Autoregressive Image Generation with Randomized Parallel Decoding
Haopeng Li, Jinyue Yang, Guoqi Li, Huan Wang
2025-03-14
Summary
This paper introduces ARPG, a new type of image generation model that can create images faster and with more flexibility than previous methods.
What's the problem?
Traditional image generation models create images pixel by pixel in a specific order, which is slow and limits their ability to adapt to different tasks like filling in missing parts of an image.
What's the solution?
ARPG uses a new approach where it can generate different parts of the image at the same time in a random order. It uses a 'guided decoding framework' to determine where to place each part, allowing for more flexible and efficient image creation.
Why it matters?
This work matters because it significantly speeds up image generation, reduces memory usage, and allows the model to perform tasks like image inpainting and resolution expansion more effectively.
Abstract
We introduce ARPG, a novel visual autoregressive model that enables randomized parallel generation, addressing the inherent limitations of conventional raster-order approaches, which hinder inference efficiency and zero-shot generalization due to their sequential, predefined token generation order. Our key insight is that effective random-order modeling necessitates explicit guidance for determining the position of the next predicted token.

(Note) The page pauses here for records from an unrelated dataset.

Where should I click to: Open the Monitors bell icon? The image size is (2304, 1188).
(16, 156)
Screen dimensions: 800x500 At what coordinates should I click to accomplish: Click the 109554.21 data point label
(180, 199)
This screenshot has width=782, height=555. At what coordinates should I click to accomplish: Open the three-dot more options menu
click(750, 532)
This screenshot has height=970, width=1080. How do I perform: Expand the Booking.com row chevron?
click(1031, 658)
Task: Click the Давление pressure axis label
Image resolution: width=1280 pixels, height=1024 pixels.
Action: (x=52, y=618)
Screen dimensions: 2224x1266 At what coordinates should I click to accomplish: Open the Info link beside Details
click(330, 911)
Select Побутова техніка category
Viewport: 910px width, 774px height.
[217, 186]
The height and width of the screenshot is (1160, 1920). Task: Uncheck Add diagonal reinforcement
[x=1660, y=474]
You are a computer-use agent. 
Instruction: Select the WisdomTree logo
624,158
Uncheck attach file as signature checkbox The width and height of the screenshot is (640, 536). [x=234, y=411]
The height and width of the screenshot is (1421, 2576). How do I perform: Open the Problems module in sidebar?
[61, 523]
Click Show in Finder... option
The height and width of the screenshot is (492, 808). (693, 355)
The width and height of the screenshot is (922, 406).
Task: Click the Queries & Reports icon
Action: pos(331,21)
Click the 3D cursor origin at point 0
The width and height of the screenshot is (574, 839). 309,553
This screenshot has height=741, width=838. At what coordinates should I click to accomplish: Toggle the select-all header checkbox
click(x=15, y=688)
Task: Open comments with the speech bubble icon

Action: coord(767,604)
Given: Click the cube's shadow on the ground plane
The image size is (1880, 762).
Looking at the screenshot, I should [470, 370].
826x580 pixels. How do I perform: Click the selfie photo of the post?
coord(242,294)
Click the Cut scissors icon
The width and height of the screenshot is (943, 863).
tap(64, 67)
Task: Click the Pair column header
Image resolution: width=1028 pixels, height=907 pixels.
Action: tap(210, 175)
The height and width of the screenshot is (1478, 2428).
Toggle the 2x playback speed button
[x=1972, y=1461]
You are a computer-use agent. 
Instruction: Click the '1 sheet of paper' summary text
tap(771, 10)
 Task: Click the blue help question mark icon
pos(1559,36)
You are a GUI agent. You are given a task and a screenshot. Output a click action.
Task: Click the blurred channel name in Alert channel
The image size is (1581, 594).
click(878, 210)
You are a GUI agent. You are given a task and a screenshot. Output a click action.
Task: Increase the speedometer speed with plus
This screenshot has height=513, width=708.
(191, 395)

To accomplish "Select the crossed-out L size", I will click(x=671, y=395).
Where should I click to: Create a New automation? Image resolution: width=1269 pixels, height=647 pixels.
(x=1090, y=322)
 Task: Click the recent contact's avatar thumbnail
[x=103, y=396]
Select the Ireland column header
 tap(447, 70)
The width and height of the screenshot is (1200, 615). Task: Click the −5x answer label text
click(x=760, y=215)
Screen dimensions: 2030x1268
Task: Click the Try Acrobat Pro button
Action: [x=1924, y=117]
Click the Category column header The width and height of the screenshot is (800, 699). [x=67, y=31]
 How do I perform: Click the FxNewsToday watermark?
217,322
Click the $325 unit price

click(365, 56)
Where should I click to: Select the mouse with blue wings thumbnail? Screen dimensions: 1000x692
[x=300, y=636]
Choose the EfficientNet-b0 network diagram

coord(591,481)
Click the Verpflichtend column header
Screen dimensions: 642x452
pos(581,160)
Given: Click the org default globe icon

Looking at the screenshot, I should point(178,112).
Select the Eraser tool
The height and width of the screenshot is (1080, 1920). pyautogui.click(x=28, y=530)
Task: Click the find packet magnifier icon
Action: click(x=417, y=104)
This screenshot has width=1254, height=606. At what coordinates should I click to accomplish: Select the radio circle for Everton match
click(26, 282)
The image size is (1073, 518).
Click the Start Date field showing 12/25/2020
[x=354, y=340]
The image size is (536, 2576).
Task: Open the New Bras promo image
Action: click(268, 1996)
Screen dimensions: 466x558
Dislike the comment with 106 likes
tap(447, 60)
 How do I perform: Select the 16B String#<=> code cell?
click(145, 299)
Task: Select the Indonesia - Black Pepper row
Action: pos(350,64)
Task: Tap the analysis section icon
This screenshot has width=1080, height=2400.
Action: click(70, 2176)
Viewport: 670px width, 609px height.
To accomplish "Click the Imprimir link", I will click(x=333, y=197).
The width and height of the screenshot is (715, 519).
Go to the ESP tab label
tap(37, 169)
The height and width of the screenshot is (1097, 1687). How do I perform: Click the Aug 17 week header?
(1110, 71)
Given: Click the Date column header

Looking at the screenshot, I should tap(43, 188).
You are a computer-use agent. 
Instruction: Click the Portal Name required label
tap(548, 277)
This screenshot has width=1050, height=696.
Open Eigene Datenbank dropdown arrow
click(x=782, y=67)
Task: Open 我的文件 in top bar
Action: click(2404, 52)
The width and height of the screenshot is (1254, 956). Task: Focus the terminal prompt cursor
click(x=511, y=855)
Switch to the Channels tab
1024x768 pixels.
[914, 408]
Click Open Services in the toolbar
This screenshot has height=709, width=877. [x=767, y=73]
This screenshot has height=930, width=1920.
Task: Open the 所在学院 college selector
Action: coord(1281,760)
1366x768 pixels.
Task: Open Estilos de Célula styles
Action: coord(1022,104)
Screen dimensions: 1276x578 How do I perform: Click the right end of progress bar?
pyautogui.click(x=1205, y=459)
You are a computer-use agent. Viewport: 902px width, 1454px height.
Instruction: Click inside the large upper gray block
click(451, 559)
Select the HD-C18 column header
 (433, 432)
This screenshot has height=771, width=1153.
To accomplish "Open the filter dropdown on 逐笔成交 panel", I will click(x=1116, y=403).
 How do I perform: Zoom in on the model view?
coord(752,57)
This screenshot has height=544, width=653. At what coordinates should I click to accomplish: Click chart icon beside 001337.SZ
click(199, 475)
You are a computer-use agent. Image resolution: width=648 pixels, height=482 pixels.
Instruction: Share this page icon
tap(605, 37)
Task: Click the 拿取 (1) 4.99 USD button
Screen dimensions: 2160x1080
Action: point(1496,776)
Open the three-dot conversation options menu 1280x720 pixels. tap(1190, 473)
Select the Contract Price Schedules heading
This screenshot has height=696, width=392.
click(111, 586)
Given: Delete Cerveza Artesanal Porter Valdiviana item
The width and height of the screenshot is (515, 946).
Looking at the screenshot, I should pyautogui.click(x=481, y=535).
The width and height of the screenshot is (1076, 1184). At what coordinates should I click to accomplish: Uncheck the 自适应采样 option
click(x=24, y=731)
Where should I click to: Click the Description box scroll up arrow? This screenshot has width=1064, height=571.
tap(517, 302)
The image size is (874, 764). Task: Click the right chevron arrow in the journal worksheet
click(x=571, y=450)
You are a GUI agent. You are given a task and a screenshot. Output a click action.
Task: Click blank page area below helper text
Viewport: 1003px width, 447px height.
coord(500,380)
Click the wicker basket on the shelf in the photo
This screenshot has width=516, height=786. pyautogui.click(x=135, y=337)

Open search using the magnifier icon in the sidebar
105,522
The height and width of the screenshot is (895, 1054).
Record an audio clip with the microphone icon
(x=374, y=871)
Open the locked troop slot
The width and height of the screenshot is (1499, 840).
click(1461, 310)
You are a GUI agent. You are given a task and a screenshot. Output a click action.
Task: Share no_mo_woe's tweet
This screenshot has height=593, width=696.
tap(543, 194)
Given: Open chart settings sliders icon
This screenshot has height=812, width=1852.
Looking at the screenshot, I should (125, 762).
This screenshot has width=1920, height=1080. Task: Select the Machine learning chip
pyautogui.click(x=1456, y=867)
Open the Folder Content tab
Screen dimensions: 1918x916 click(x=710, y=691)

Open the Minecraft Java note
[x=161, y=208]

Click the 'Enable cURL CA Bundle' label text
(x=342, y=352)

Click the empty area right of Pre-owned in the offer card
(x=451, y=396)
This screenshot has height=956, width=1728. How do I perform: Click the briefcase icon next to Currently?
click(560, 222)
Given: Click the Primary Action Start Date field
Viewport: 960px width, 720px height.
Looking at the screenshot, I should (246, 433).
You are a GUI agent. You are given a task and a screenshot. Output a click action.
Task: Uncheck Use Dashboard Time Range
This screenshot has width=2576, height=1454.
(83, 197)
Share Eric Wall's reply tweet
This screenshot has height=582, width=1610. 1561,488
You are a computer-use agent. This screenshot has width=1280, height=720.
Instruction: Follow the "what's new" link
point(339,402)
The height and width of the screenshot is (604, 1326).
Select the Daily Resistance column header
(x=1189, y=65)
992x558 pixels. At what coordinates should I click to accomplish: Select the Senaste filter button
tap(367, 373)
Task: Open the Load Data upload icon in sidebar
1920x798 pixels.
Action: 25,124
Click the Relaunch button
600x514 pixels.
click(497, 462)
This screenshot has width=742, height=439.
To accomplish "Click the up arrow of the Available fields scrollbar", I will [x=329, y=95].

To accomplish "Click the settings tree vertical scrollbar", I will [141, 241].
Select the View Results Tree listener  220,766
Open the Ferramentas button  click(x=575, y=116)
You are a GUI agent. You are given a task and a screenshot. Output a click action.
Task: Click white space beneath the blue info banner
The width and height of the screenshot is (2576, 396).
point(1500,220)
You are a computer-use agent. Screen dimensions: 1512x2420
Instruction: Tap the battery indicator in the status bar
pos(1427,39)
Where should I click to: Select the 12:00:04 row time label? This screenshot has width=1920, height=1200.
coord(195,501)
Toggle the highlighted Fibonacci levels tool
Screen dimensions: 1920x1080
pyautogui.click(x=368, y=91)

To this end, we propose a novel guided decoding framework that decouples positional guidance from content representation, encoding them separately as queries and key-value pairs. By directly incorporating this guidance into the causal attention mechanism, our approach enables fully random-order training and generation, eliminating the need for bidirectional attention. Consequently, ARPG readily generalizes to zero-shot tasks such as image inpainting, outpainting, and resolution expansion. Furthermore, it supports parallel inference by concurrently processing multiple queries using a shared KV cache. On the ImageNet-1K 256 benchmark, our approach attains an FID of 1.94 with only 64 sampling steps, achieving over a 20-fold increase in throughput while reducing memory consumption by over 75% compared to representative recent autoregressive models at a similar scale.